Elecciones y cónyuge

Aura Celeste Fernández ejerció sus funciones de jueza de la Junta Central Electoral (en la Cámara Contenciosa) sin que incidiera en su comportamiento el hecho de que Guillermo Moreno fuera candidato presidencial.

Lo cual pudiera dar razones a quienes plantean que a los magistrados electorales se les debe evaluar por su accionar y que sean responsables sólo de sus actos, no de los de otros.

Incluso, cuando a Aura Celeste Fernández se le presentó el dilema encontró respaldo en sus otros compañeros del tribunal electoral, que entendían que ella podía continuar en sus funciones.

Con la misma vara

Hay sectores de presión que suelen discriminar a la hora de usar su vara para medir. Por ejemplo, han criticado que la esposa del presidente de la Junta Electoral de Santiago, Haime Thomás Frías Carela, fuera la presentadora contratada para el espectáculo de proclamación de la candidatura vicepresidencial de Margarita Cedeño.

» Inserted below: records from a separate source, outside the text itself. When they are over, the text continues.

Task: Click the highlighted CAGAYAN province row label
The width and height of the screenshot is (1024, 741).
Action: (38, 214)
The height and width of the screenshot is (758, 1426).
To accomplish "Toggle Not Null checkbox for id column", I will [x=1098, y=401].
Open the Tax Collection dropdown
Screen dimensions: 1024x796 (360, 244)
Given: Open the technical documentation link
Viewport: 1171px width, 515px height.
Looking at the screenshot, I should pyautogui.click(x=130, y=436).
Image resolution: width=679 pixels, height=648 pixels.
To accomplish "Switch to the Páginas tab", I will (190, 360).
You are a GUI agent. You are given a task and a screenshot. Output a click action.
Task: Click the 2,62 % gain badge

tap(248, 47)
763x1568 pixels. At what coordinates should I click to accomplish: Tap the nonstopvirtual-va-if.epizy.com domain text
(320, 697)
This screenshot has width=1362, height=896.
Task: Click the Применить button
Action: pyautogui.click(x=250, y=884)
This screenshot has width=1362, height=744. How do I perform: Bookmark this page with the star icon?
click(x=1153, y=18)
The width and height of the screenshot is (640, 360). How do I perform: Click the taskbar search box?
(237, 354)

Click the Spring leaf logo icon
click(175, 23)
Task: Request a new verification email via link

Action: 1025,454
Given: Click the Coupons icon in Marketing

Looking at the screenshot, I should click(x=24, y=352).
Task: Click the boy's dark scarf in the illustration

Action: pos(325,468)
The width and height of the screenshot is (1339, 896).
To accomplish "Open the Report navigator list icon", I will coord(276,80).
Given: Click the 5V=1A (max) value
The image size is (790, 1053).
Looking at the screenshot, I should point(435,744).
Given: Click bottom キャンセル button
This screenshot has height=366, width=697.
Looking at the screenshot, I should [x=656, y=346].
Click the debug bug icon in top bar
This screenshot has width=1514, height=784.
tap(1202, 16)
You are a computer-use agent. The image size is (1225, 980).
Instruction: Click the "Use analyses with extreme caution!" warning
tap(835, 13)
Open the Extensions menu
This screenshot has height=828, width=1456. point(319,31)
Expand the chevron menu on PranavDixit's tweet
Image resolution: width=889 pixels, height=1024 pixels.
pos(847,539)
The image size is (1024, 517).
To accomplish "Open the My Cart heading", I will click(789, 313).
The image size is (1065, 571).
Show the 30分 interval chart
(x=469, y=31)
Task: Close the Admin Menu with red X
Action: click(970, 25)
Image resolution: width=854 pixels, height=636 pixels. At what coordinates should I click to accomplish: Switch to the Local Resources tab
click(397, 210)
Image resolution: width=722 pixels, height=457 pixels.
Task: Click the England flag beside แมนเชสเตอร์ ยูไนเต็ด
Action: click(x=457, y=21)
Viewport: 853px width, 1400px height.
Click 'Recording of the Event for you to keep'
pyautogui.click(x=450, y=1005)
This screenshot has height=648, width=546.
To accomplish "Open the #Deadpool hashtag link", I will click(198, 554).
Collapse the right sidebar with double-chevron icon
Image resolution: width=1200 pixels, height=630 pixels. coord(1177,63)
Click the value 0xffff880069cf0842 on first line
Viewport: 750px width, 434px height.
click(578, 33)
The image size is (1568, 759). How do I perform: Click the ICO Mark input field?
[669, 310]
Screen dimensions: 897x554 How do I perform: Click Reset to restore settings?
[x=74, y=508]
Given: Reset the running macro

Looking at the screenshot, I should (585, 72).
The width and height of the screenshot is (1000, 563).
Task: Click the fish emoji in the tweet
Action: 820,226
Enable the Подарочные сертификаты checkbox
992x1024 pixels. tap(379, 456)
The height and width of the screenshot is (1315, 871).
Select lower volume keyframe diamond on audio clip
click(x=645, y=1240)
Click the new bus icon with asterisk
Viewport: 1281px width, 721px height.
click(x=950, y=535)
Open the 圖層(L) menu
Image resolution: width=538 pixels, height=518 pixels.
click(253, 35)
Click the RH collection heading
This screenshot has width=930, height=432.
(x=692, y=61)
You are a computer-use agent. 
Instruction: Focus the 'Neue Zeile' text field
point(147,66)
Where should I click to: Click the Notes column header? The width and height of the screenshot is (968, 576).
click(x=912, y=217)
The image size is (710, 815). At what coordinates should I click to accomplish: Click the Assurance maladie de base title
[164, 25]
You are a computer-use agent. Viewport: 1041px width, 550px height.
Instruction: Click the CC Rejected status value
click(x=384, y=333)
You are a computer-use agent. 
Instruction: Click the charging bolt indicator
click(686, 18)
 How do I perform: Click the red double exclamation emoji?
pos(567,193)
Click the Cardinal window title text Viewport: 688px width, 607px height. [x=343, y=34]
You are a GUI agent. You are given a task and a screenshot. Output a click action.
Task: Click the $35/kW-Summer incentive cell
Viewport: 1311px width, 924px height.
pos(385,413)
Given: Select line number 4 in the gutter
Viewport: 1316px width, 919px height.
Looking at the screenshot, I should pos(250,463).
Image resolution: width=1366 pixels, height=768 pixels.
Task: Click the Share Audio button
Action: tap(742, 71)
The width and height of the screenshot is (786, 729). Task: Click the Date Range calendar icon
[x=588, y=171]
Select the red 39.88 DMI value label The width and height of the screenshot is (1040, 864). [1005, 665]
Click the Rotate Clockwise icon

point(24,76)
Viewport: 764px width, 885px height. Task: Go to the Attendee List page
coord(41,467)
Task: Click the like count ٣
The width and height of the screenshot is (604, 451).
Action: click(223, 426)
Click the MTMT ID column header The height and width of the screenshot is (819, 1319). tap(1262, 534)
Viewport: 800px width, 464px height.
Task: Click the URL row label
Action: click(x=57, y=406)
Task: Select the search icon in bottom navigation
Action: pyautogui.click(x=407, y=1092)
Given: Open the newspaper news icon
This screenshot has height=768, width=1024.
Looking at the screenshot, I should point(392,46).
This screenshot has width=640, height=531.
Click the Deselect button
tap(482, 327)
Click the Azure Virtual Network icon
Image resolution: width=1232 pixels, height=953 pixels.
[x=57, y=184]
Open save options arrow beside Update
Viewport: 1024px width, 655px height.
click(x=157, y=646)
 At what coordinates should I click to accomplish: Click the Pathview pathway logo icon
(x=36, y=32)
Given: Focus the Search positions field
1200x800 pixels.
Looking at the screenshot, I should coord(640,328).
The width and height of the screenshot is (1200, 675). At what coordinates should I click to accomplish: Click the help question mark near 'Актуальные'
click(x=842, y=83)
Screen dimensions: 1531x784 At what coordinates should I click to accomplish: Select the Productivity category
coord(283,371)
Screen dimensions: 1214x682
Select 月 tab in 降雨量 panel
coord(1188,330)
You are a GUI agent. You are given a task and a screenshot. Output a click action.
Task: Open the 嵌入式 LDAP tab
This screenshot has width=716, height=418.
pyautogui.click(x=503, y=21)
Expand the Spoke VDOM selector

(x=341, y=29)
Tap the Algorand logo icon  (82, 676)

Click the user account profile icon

Sin embargo, esas mismas voces entendían en el pasado que no había que juzgar a una persona por lo que decidiera su pareja cuando se presentó el precedentemente comentado.

Juicios de Hipólito

Diferentes reacciones desató ayer el pronunciamiento del expresidente Hipólito Mejía de que en el país hacen falta algunos métodos, como la disciplina y la autoridad que caracterizaron la dictadura de Rafael Leonidas Trujillo.

Senadores, diputados y representantes de otros sectores, principalmente oficialistas, advirtieron que ya esa época fue superada y que sorprende que Mejía reivindique ese régimen que tanto dolor y luto llevó a muchas familias de la sociedad que se opusieron a su estado de opresión y represión.